### 引用原文

十三,初始化参数,实例化Transformer

"""
# 1. initializes model.
# 2. define loss, optimizer, learning_rate schedule
# 3. train_step
# 4. train process
"""

num_layers = 4
d_model = 128
dff = 512
num_heads = 8

input_vocab_size = pt_tokenizer.vocab_size + 2
target_vocab_size = en_tokenizer.vocab_size + 2

dropout_rate = 0.1

transformer = Transformer(num_layers,
                          input_vocab_size,
                          target_vocab_size,
                          max_length,
                          d_model, num_heads, dff, dropout_rate)

十四,自定义学习率和优化器

1,学习率计算公式

lrate = (d_model ** -0.5) * min(step_num ** (-0.5),
                                step_num * warm_up_steps **(-1.5))

2,自定义学习率

class CustomizedSchedule(
    keras.optimizers.schedules.LearningRateSchedule):
    def __init__(self, d_model, warmup_steps = 4000):
        super(CustomizedSchedule, self).__init__()
        
        self.d_model = tf.cast(d_model, tf.float32)
        self.warmup_steps = warmup_steps
    
    def __call__(self, step):
        arg1 = tf.math.rsqrt(step)
        arg2 = step * (self.warmup_steps ** (-1.5))

######
### 给定的行

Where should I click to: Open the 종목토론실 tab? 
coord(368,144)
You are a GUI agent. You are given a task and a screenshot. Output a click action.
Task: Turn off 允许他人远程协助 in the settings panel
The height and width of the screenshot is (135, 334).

######

■ 题目 A
把Transformer教程从"self.d_model = tf.cast(d_model, tf.float32)"到"arg1 = tf.math.rsqrt(step)"(首尾都算)这一段重写一遍,并把里面的"rsqrt"换成"sqrt"。
■ 题目 B
把所给的全部行(不是Transformer教程)改写成一个JSON字符串列表,每行一个字符串,空行不要。
这些行跟上面的Transformer教程没有任何关系。

■ 作答 A
self.d_model = tf.cast(d_model, tf.float32)
        self.warmup_steps = warmup_steps
    
    def __call__(self, step):
        arg1 = tf.math.sqrt(step)

■ 作答 B
[
  "Where should I click to: Open the 종목토론실 tab? ",
  "coord(368,144)",
  "You are a GUI agent. You are given a task and a screenshot. Output a click action.",
  "Task: Turn off 允许他人远程协助 in the settings panel",
  "The height and width of the screenshot is (135, 334)."
]